On final reflection, there are those who view the Australian Cricket Team as a microchosm of Australian society more widely, and this is seen as a negative. On this day, and at this time, I have to say I agree with them, but with completely different affections. The Aussie Cricket Team, and the Aussie spirit, are victorious this morning, and it feels great.

Wednesday, January 6, 2010

A more solid order

Today, in all likelihood, the Australian Cricket Team will lose at Test Match to Pakistan on home soil for the third time in 28 years. During those same series (3 Tests in 1981, 5 in 1983/84, 3 in 1990, 3 in 1995, 3 in 1999, 3 in 2004/05 and the Boxing Day Test Match just finished), Australia have defeated Pakistan 14 times, with 5 draws.

In fact, those two previous defeats have occurred in dead rubbers where the series was decided, at Melbourne in 1981, and in Sydney in 1995. The last time Pakistan won a "live" Test Match in Australia was 1977. Yet, Pakistan will probably win the Test Match today, levelling the series at 1-1 and making the Bellerive Test Match the series decider.

In short, Australia's problem is their batting. Everyone knows that Australia's bowling is not what it once was, considering the departures of Glenn McGrath, Shane Warne & Jason Gillespie, and the subsequent apparent ends of the careers of Brett Lee and Stuart Clark. However, the Australians have four very promising fast bowlers in Mitchell Johnson, Doug Bollinger, Peter Siddle and Ben Hilfenhaus, and if they could find a genuine speedster to compliment that bunch, then they would probably be all set for some time.

Obviously, Australia still needs to find a good spinner, but Australia won plenty of Test Matches from 1989-1991 with either Trevor Hohns, Peter Sleep, Peter Taylor or Greg Matthews. Nathan Hauritz is doing his job as well as can be expected, and not one spinner's form at domestic level is making Hauritz's position untenable.

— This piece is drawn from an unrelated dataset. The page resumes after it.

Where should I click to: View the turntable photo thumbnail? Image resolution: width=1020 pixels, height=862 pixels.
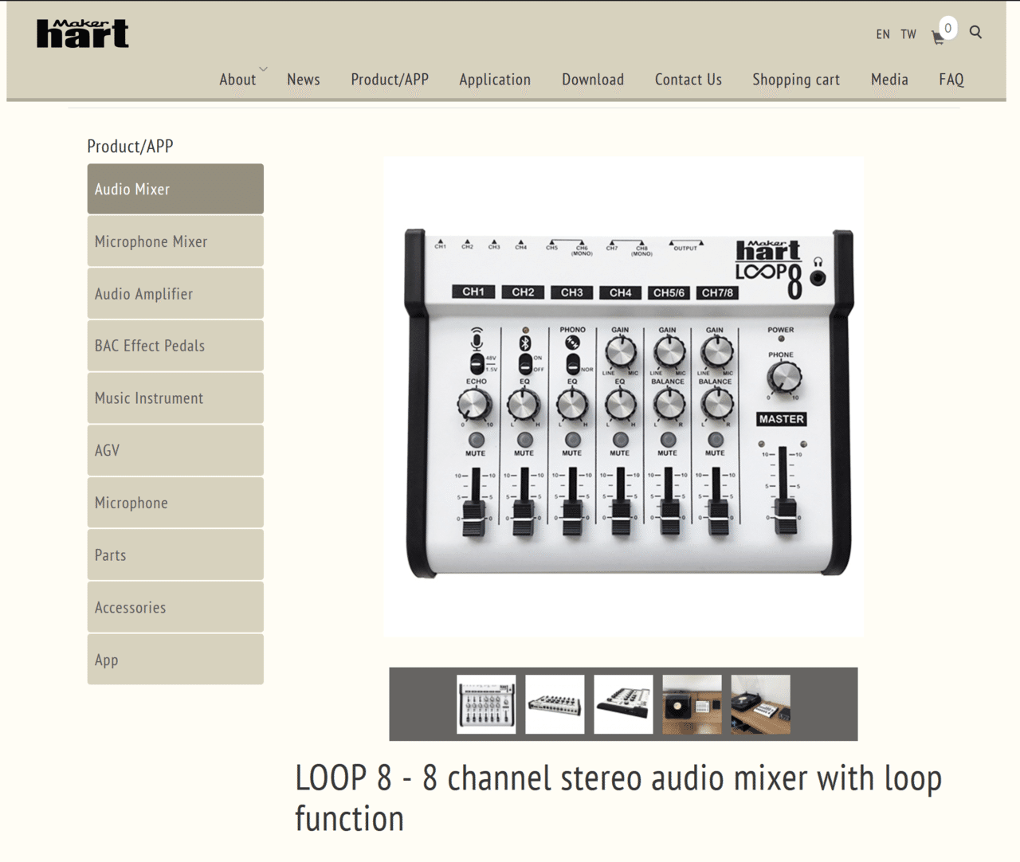760,703
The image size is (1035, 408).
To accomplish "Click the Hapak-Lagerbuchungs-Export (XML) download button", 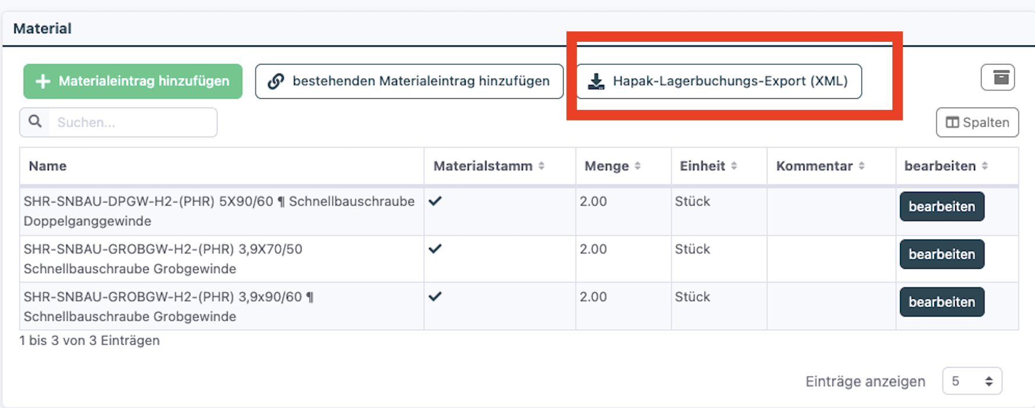I will tap(719, 81).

No, the problem is the top seven.

Shane Watson is playing well, and yesterday's dismissal in the 90s was the result of an absolute brute of a delivery, rather than mental demons on Watson's behalf. The solution to Australia's woes certainly does not lie with moving him to another position in the order. Watson is playing better than anyone in the Australian side right now, and protects his wicket appropriately. Leave him at the top of the order.

Philip Hughes is worth perservering with. While hot headed in the first dig, he'll learn, and showed glimpes of that education with a measured effort in the second dig, before he went to a brilliant return catch by Kaneria.

Simon Katich is a number 3 batsman. He played some great innings there in India in 2004, and would add a resoluteness to the top of the order, where either Hughes or Watson can go for their shots with Katich at number 3. As a long-time advocate for Matthew Elliott at number 3 before he calcified, an batsman with opening experience would not be a bad idea at the most important spot in the order.

It would also take some of the pressure off Ponting, whose form doesn't really warrant a place in the side right now. However, it is (rightfully) difficult to drop someone with 11,500 Test runs at 55, and he is capable of incredible batting. His elbow clearly isn't right, and he probably shouldn't be playing right now, but as his actions in India in 2008 demonstrate, nothing is more important to Ponting than playing Test Cricket. Despite the fact he has never batted there for Australia, I think he should drop himself a spot and come in at four.

Michael Hussey is the "in-form" Australian middle order batsman right now. Read that again. I hope he gets a century today, as it might be the basis for an unlikely series-clinching victory, but his spot isn't really in jeopardy. Considering his ability to bat with the tail, a drop to six in the order wouldn't necessarily be a bad thing, but it's probably too low for him. I've always liked him at five.

Michael Clarke is the next captain, but his form has dropped off somewhat since England. Someone has to bat six, and Clarke would have little pressure on him if he did. Also consider than Ian Bell is batting six for England right now, and Duminy for South Africa. Batting six doesn't mean you are a dud.

Marcus North simply has run out of chances. He should look on the careers of Jamie Siddons, Brad Hodge and Darren Lehmann and consider himself most fortunate.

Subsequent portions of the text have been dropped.